>>

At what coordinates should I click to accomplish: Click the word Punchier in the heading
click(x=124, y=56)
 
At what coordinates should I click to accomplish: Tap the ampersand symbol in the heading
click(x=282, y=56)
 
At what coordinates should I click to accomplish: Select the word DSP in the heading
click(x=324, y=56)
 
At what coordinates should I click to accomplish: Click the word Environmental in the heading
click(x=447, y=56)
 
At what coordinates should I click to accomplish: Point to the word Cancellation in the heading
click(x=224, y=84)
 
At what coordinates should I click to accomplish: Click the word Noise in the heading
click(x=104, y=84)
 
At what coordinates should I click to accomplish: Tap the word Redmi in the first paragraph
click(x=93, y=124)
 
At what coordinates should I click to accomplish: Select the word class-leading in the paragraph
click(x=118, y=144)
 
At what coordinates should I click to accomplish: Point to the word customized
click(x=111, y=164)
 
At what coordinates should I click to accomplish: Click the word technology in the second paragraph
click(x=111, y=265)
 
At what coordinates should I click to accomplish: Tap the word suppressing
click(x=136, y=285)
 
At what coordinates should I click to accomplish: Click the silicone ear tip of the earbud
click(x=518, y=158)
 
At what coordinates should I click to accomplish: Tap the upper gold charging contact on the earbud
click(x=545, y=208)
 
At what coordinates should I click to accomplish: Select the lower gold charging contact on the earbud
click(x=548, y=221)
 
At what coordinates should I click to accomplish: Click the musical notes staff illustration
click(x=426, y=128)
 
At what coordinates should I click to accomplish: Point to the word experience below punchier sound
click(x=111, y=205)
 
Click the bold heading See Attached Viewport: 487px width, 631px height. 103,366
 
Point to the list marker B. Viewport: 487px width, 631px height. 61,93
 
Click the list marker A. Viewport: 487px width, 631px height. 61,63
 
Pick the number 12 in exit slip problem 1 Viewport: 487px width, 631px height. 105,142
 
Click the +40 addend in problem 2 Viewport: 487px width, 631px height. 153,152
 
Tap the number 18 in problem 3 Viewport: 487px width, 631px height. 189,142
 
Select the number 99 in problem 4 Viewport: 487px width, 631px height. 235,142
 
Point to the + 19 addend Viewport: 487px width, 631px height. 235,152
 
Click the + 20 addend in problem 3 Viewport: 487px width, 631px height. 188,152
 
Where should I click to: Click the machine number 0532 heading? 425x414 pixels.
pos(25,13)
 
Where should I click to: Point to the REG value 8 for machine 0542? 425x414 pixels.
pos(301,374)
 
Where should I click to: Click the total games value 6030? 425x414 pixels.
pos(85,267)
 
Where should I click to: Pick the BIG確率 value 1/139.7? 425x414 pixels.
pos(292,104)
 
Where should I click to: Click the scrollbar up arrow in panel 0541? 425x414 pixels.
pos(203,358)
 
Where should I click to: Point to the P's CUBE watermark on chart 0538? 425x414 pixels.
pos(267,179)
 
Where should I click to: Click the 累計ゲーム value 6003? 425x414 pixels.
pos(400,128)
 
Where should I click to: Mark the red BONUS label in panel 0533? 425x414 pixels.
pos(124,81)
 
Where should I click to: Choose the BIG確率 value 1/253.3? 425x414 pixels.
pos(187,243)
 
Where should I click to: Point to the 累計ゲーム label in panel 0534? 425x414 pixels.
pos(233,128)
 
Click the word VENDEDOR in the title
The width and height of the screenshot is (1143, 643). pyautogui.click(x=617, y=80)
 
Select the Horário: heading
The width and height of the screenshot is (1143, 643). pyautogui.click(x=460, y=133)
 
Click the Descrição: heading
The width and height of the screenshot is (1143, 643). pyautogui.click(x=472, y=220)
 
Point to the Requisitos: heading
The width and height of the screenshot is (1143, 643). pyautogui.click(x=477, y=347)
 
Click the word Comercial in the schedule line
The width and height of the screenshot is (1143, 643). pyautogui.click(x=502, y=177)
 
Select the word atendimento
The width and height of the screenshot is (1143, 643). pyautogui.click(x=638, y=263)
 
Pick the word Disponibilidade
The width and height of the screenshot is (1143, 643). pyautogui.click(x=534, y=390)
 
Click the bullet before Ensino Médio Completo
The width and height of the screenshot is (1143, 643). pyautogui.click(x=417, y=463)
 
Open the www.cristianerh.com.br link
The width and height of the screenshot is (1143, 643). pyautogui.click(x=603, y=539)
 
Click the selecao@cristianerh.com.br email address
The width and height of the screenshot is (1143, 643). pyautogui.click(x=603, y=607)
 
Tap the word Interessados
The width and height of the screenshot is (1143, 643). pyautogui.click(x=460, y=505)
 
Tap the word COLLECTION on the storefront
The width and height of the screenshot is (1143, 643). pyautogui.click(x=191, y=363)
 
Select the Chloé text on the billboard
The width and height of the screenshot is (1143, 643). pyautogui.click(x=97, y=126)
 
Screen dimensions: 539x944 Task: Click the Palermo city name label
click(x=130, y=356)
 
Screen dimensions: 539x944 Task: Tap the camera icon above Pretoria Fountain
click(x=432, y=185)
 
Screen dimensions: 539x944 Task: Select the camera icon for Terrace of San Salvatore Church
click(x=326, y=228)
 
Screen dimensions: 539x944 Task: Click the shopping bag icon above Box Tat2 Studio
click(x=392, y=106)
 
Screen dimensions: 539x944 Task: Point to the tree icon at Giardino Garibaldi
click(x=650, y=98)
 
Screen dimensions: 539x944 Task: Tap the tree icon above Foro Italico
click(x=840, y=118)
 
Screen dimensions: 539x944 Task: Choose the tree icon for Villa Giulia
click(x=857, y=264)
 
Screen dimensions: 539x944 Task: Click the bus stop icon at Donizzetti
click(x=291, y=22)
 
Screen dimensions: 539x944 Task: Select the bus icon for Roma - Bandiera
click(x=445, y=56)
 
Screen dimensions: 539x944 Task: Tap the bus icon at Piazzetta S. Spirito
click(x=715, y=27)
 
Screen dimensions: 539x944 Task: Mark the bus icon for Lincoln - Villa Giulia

<<

• Direction
Give everything from the start of the records down to the line containing "Click the list", both ends included, as a Markdown table with the columns Row and Line. Number each row and leave out blank lines.

• In response
| Row | Line |
|---|---|
| 1 | At what coordinates should I click to accomplish: Click the word Punchier in the heading |
| 2 | click(x=124, y=56) |
| 3 | At what coordinates should I click to accomplish: Tap the ampersand symbol in the heading |
| 4 | click(x=282, y=56) |
| 5 | At what coordinates should I click to accomplish: Select the word DSP in the heading |
| 6 | click(x=324, y=56) |
| 7 | At what coordinates should I click to accomplish: Click the word Environmental in the heading |
| 8 | click(x=447, y=56) |
| 9 | At what coordinates should I click to accomplish: Point to the word Cancellation in the heading |
| 10 | click(x=224, y=84) |
| 11 | At what coordinates should I click to accomplish: Click the word Noise in the heading |
| 12 | click(x=104, y=84) |
| 13 | At what coordinates should I click to accomplish: Tap the word Redmi in the first paragraph |
| 14 | click(x=93, y=124) |
| 15 | At what coordinates should I click to accomplish: Select the word class-leading in the paragraph |
| 16 | click(x=118, y=144) |
| 17 | At what coordinates should I click to accomplish: Point to the word customized |
| 18 | click(x=111, y=164) |
| 19 | At what coordinates should I click to accomplish: Click the word technology in the second paragraph |
| 20 | click(x=111, y=265) |
| 21 | At what coordinates should I click to accomplish: Tap the word suppressing |
| 22 | click(x=136, y=285) |
| 23 | At what coordinates should I click to accomplish: Click the silicone ear tip of the earbud |
| 24 | click(x=518, y=158) |
| 25 | At what coordinates should I click to accomplish: Tap the upper gold charging contact on the earbud |
| 26 | click(x=545, y=208) |
| 27 | At what coordinates should I click to accomplish: Select the lower gold charging contact on the earbud |
| 28 | click(x=548, y=221) |
| 29 | At what coordinates should I click to accomplish: Click the musical notes staff illustration |
| 30 | click(x=426, y=128) |
| 31 | At what coordinates should I click to accomplish: Point to the word experience below punchier sound |
| 32 | click(x=111, y=205) |
| 33 | Click the bold heading See Attached Viewport: 487px width, 631px height. 103,366 |
| 34 | Point to the list marker B. Viewport: 487px width, 631px height. 61,93 |
| 35 | Click the list marker A. Viewport: 487px width, 631px height. 61,63 |